Basically, the “climate science methodology” assumes independence and non-persistence in the data when it is known to have dependence and persistence. This, as the universal nebulous ‘they’ say, is bad.
The primary research question in this work is whether the temperature data at the USCRN stations contain evidence of dependence and memory. It is important for that purpose to model the seasonal cycle precisely to minimize vestigial seasonal patterns that remain in the data as they may interfere with the test for dependence. Thus, a secondary research question is the length of the optimal unit of time for modeling the seasonal cycle. We use a trial and error procedure starting with the calendar month and halving it to 15-days and then halving it again to 8 days. For each measure of time we carry out a regression of temperature against dummy coded time. The smaller unit of time is considered better if it yields a higher value of Adjusted R-squared without incurring a rise in the fraction of x-variables that are not statistically significant. We also examine the residual plot for vestigial patterns. The Redding station is used somewhat arbitrarily as the test case. The results are summarized in Figure 2. The residual plots from top to bottom are for calendar months, 15 days, and 8 days.

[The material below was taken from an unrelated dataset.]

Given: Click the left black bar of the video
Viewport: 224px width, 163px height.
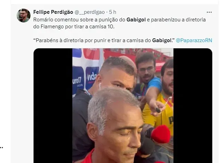Looking at the screenshot, I should click(53, 106).
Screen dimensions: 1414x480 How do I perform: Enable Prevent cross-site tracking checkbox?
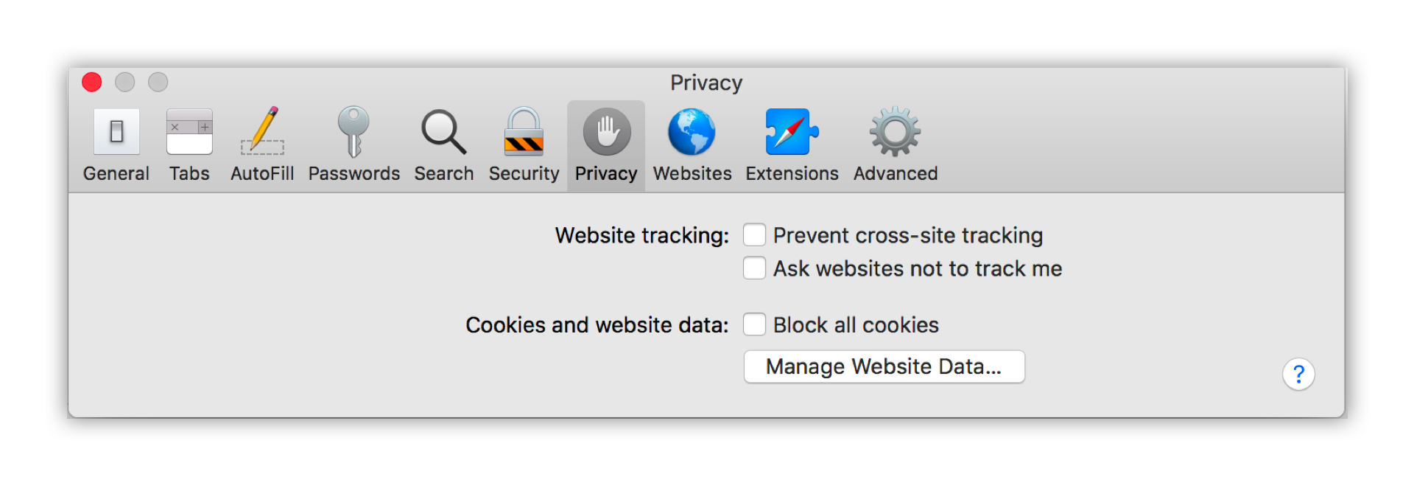(754, 234)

The first “oopsy” they find in the standard “climate science” methodology is in the use of monthly averages. That always bothered me, but for different reasons. (One is related: Seasons change at different months in different places. How can you use ONE month-set for a season in both Phoenix and Calgary? Or Nome…)

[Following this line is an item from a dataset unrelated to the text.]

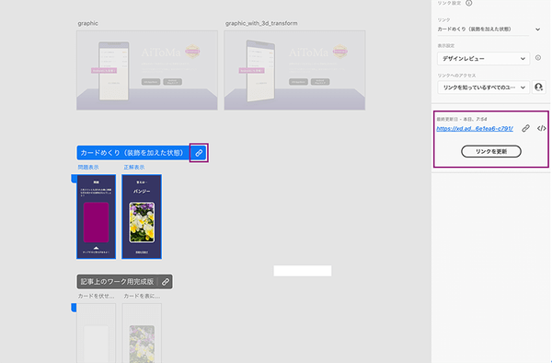
Task: Click カードを表に... artboard title label
Action: pyautogui.click(x=143, y=296)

It is clear that the reduction in the unit of time from calendar months greatly improves the seasonal cycle model. The vestigial patterns seen in the calendar month model do not appear in the other two models. Also, a significant improvement is made in the Adjusted R-squared value. The choice between the 15-day model and the 8-day model is more difficult but since the 8-day model offers a slightly higher Adjusted R-squared value, we choose to carry out our analysis with the 8-day model.
In short, using monthly averages gives spurious patterns…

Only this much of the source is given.